Thursday 24 July 2003

What David Kelly knew

The more I think about it the more this death was NOT a suicide. Dr Kelly was silenced because he could (and probably would) blow the entire Iraqi WMDgate scandal wide open. He was serious, believable and by all accounts beyond reproach. Dead men tell no tales, they also send a message to the living. Silence or death.

The killing of Saddam's sons won't divert attention for long from the specious reasons given for invading Iraq

by Richard Norton-Taylor


Uday and Qusay are killed and the delighted British and American governments suggest that Iraq will be a safer place. Yes, Iraqis may well feel safer. And - with the dictator's brutal sons out of the way for ever - more confident about continuing the resistance against the American occupiers.

Shortly before their deaths were announced, Richard Gephardt, Democrat presidential hopeful, delivered a blistering attack on Bush's foreign policy which was driven, he said, by "machismo" and "arrogant unilateralism". Bush, he continued, had treated US allies "like so many flies on America's windshield". He added: "Foreign policy isn't a John Wayne movie."

The attack on the villa where Saddam's sons were hiding might be seen as driving home the point. Instead, the announcement that they had been killed by US troops in a shoot-out is welcomed by Tony Blair as "great news".

Jack Straw was more circumspect. He said the death of what he called "extremely unpleasant psychopaths" would bring relief for the Iraqi people. But he added: "I am not rejoicing. I mourn the death of anybody, but it has to be said that it is a very great relief for all Iraqis."

Both the prime minister and the foreign secretary seized the opportunity to remind us about the brutality of Saddam's regime. This was something many of us pointed out more than 15 years ago. But then, Straw says, there was a Conservative government and, anyway, Iraq was at war with Iran. It was as though they were mightily relieved that attention had been diverted away from the increasingly damaging controversy over what weapons of mass destruction, if any, Iraq possessed when Bush and Blair decided to invade the country, and from the death of David Kelly in particular.

And it was another welcome opportunity to remind us of the nature of the Saddam regime. Uday and Qusay, Blair told journalists yesterday, were responsible for the torture and killing of thousands of Iraqis. That is not, of course, what we were told we were going to war for and is not the legal justification the attorney general gave for it. Never mind; let's milk the deaths of Saddam's sons as much as possible and hope the dictator soon shares their fate.
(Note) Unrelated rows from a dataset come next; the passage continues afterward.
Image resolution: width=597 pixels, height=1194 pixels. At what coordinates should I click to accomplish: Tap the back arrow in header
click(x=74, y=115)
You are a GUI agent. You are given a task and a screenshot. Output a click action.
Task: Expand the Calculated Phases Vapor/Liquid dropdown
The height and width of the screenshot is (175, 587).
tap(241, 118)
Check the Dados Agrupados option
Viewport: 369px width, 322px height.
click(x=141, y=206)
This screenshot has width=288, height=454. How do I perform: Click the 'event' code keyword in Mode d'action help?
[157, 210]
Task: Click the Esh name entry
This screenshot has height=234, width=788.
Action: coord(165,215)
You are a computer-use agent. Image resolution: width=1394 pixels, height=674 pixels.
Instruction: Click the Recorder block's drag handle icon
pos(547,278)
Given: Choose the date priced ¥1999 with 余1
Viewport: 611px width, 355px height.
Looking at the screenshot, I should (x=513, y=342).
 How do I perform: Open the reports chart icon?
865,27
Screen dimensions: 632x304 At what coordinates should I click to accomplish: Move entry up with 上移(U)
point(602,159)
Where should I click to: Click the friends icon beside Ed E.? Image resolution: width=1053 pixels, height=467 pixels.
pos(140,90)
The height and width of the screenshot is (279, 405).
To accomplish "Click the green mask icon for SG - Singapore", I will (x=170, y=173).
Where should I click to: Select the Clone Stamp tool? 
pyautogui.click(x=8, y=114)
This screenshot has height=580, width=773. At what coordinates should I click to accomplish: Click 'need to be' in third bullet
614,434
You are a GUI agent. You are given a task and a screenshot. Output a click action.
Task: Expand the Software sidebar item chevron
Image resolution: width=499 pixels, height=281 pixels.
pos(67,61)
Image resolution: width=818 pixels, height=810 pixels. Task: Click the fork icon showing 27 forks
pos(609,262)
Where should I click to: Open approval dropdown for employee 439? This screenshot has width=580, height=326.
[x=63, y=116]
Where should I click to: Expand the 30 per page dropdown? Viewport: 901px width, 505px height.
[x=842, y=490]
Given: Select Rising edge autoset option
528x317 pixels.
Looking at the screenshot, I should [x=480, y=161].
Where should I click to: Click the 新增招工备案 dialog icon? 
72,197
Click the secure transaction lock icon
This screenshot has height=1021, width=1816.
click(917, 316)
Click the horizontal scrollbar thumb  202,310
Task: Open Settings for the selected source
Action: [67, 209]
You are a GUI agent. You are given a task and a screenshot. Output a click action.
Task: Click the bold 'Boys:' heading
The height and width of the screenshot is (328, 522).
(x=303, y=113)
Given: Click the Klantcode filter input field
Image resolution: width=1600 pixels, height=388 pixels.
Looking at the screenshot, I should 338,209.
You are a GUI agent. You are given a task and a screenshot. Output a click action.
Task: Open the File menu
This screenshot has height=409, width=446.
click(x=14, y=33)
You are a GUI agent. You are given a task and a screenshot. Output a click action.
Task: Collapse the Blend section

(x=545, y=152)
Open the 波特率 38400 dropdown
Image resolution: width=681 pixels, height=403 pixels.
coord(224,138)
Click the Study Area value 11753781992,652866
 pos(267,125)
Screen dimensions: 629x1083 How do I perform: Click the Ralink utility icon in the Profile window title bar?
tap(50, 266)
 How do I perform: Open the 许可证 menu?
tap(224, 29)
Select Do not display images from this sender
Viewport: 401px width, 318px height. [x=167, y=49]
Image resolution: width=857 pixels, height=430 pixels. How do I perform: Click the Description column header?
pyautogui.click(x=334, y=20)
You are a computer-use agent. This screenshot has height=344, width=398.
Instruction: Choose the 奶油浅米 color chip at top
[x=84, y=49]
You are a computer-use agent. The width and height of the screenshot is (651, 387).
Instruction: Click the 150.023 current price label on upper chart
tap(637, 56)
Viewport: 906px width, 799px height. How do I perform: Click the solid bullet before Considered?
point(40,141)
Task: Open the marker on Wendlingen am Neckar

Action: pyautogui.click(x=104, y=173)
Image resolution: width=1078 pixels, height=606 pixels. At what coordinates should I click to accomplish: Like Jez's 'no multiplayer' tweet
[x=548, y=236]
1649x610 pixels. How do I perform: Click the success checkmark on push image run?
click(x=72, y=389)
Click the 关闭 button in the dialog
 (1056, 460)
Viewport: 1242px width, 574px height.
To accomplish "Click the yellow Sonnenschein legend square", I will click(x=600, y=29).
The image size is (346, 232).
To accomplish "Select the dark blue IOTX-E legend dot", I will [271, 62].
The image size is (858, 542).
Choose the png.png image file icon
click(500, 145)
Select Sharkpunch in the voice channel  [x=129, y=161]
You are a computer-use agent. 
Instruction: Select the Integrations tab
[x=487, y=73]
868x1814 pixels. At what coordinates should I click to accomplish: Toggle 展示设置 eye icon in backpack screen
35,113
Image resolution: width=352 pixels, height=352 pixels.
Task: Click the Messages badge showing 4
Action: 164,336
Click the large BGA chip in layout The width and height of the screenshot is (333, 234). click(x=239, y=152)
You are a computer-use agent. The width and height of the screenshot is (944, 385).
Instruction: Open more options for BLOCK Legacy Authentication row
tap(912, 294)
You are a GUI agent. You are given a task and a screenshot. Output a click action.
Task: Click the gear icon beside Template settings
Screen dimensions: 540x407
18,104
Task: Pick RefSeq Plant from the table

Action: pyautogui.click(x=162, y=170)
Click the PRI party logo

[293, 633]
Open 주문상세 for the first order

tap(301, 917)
But Dr Kelly's death will continue to haunt the government. The man described by Blair after his death as a "fine public servant" was dismissed, before it, by those in Whitehall battling with the BBC as some kind of middle-ranking expert, pretty marginal in the general scheme of things.

In fact, he was a central figure in the government's continuing quest for evidence of banned weapons in Iraq. He had recently been to Iraq to advise the US-led Survey Group of scientists (including former UN inspectors damned so recently by Washington as incompetent), which Bush and Blair so desperately hopes will come up with credible evidence which could give them a post-hoc justification for war. It is a tragic irony that Kelly will not be able to continue the work. A fellow expert on biological and chemical weapons familiar with Iraq described Kelly yesterday as a "real loss - he knew the place so well, the individuals so well, he's not somebody you could easily replace".

Kelly was one of the toughest and most effective Unscom weapons inspectors in Iraq in the 1990s. He was convinced Saddam Hussein had possessed weapons of mass destruction. As a senior adviser to both the Ministry of Defence and Foreign Office on the threat posed by chemical and biological weapons he had to have access to up-to-date intelligence to do his job.